YRP İl Başkan Çalışkan, düzenlenen kahvaltıda basın mensuplarıyla bir araya gelerek ülke gündemini değerlendirdi. Çalışkan toplantıda, ülkede son dönemde yaşanan çocuk ve kadın cinayetleri, adalete duyulan güven kaybı, gıda sektöründeki hileli ürünler ve vatandaşın ekonomik sıkıntılarına değindi.
'ÜLKE KORKU FİLMİ HALİNE DÖNÜŞTÜ'
Ülkenin son dönemde korku filmi haline dönüştüğünü söyleyen İl Başkanı Çalışkan, "Maalesef ki ülkemiz bir korku filmi haline dönüşmüştür. Kimin elinin kimin cebinde olduğunun bilinmediği bu süreçte, vatandaşlarımızdaki güven duygusu da iyice zedelenmiş durumdadır.

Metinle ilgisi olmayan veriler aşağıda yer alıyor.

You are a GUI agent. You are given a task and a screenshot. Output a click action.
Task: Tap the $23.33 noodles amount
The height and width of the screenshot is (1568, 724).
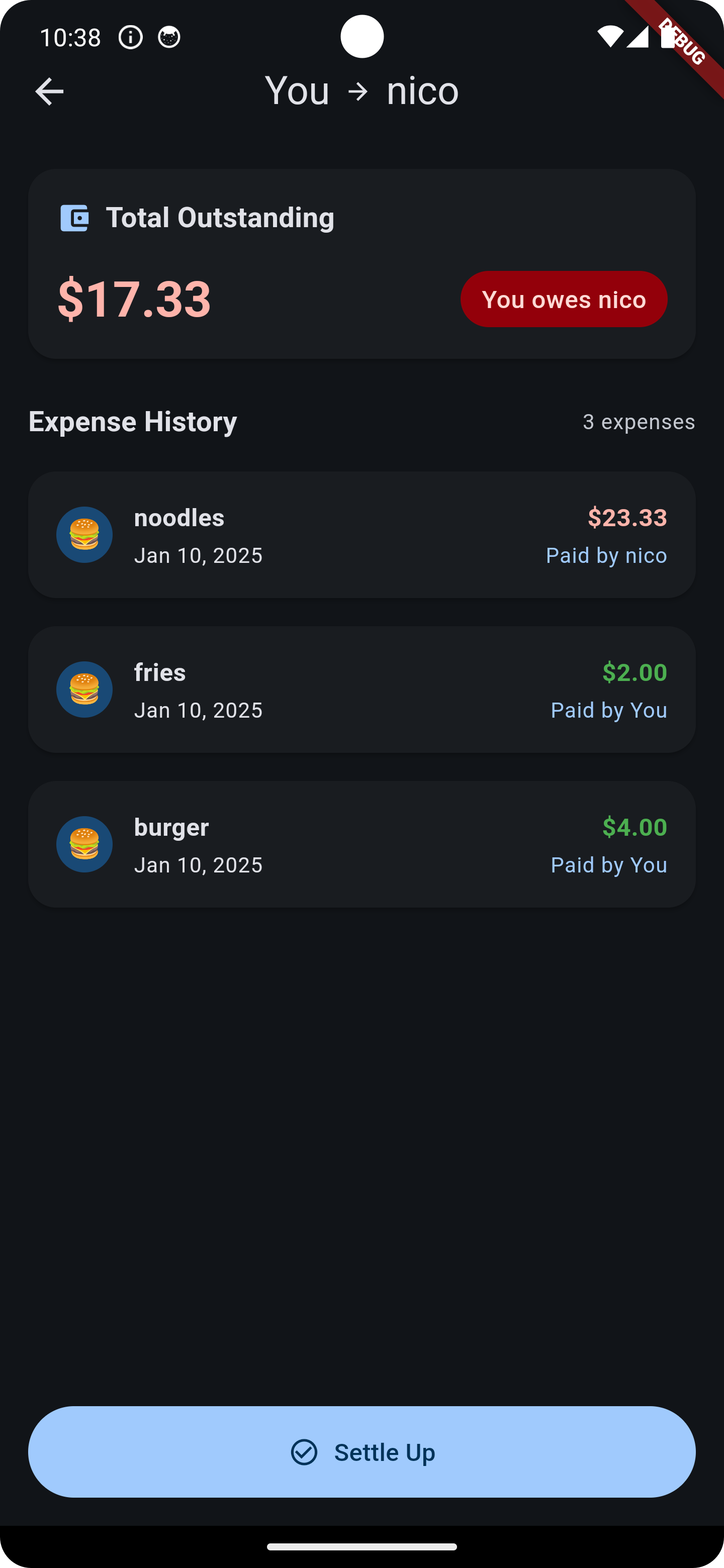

Sokak ortasında yaşanan vahşi cinayetler ve yaşanan her türlü kan donduran gelişmeler yüzünden, milletimiz caddelerde, sokaklarda kendilerinin veya evlatlarının başlarına nelerin geleceğinden endişe etmektedir.Son yaşananlar yüzünden marketten aldıkları bir gıda ürünüyle veya bir restoranda yedikleri yemekle ilgili de endişe duymaktadırlar" dedi.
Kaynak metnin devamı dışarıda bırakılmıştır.